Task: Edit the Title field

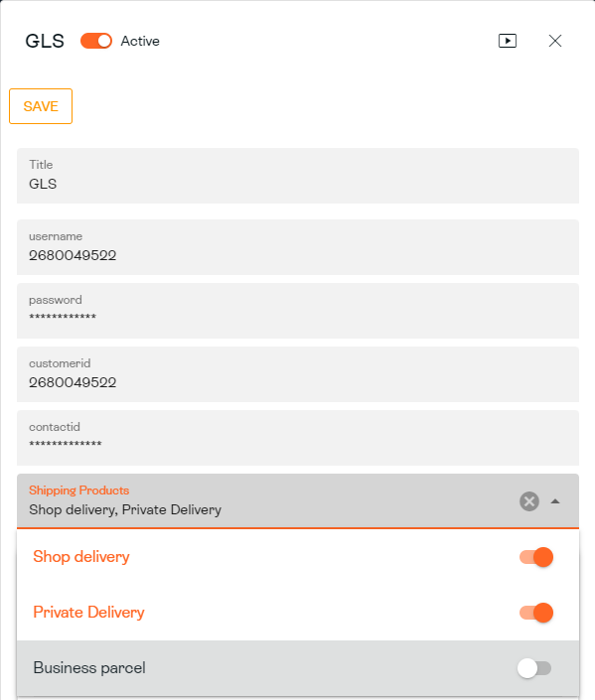Action: pyautogui.click(x=298, y=176)
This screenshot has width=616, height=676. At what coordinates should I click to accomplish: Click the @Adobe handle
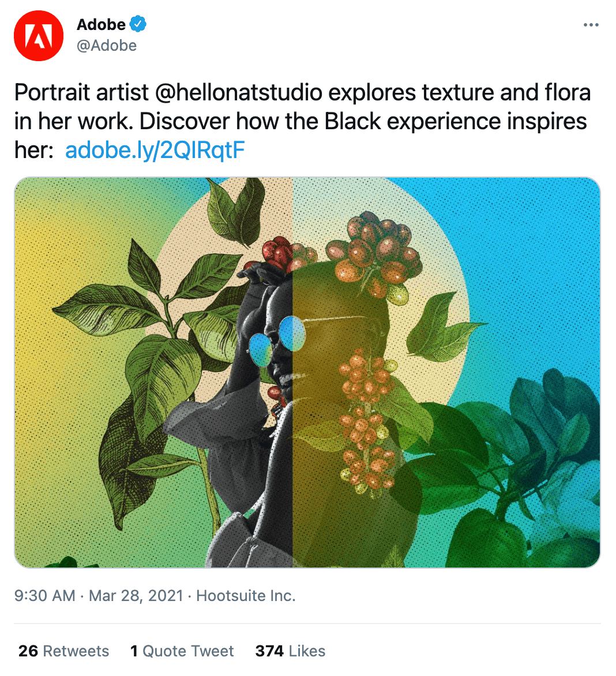pyautogui.click(x=107, y=46)
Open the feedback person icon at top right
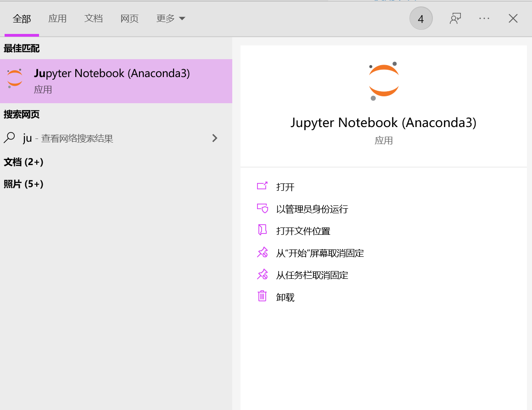Image resolution: width=532 pixels, height=410 pixels. point(455,18)
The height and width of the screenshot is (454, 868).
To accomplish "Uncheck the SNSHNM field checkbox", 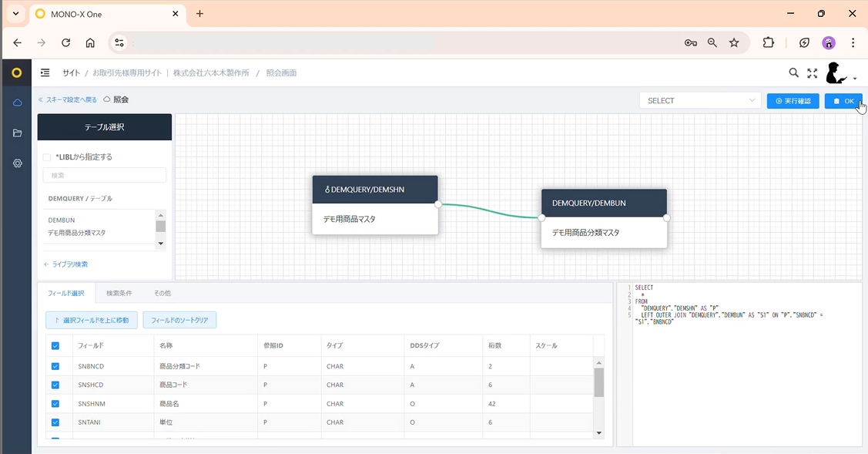I will (x=55, y=404).
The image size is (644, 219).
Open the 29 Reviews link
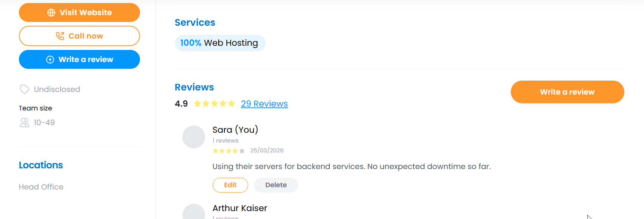(264, 104)
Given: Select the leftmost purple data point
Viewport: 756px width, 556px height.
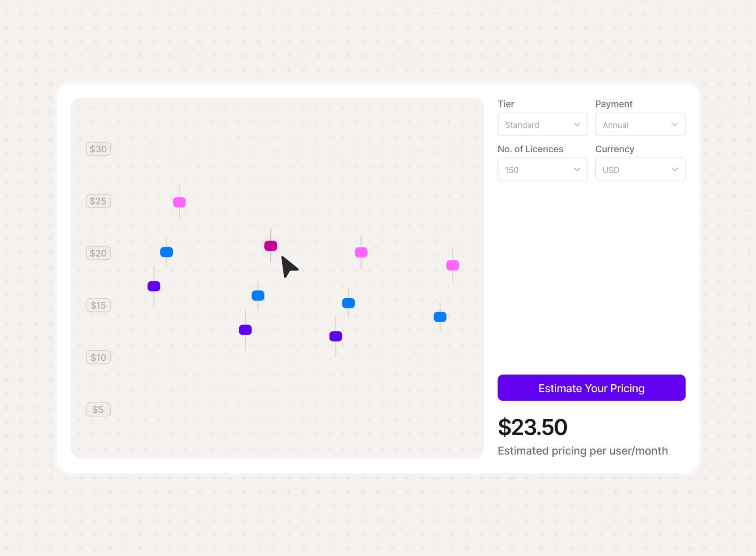Looking at the screenshot, I should [154, 286].
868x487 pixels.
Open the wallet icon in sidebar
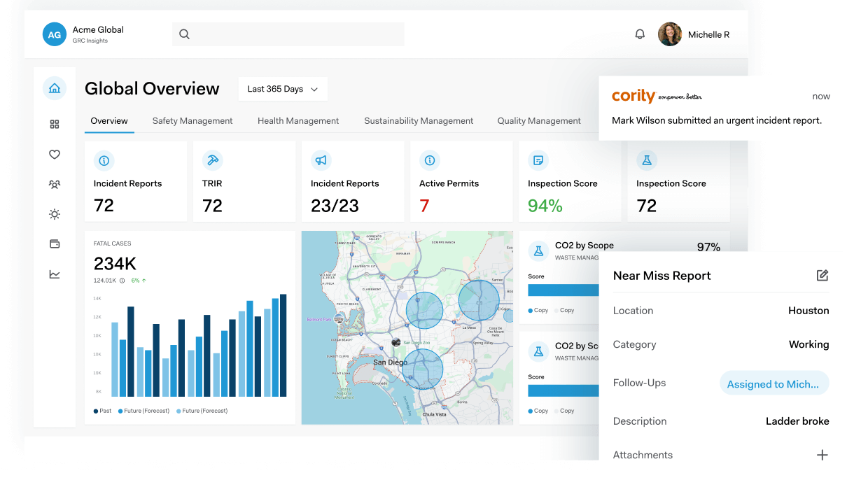(55, 244)
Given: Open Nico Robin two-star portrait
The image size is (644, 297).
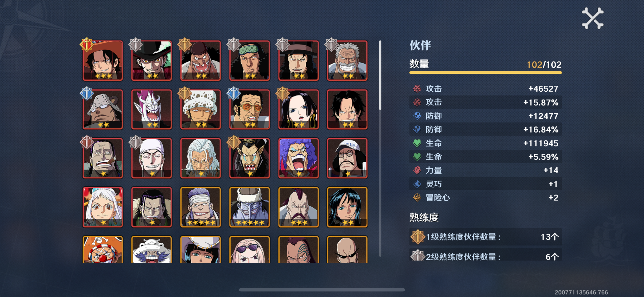Looking at the screenshot, I should coord(347,207).
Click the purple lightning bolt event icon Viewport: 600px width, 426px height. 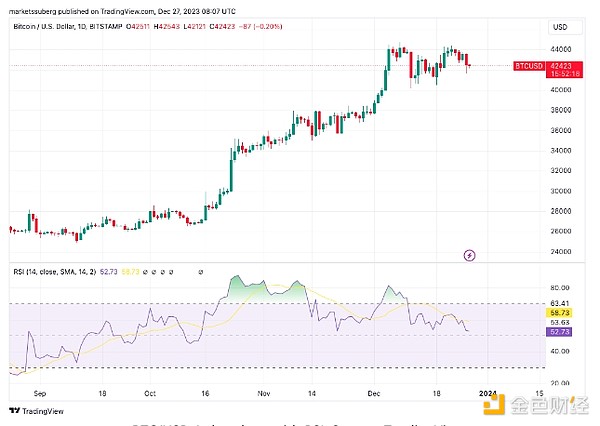coord(471,256)
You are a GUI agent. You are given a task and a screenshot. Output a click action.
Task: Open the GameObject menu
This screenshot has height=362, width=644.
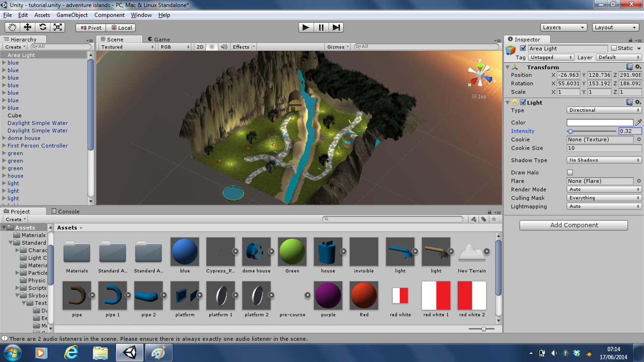72,15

• **Work instructions**
Repeat, exactly and with no pictures, each line from the line that holds "Task: Open the GameObject menu" through the last line of the records above.

• **Exercise response**
Task: Open the GameObject menu
This screenshot has height=362, width=644.
72,15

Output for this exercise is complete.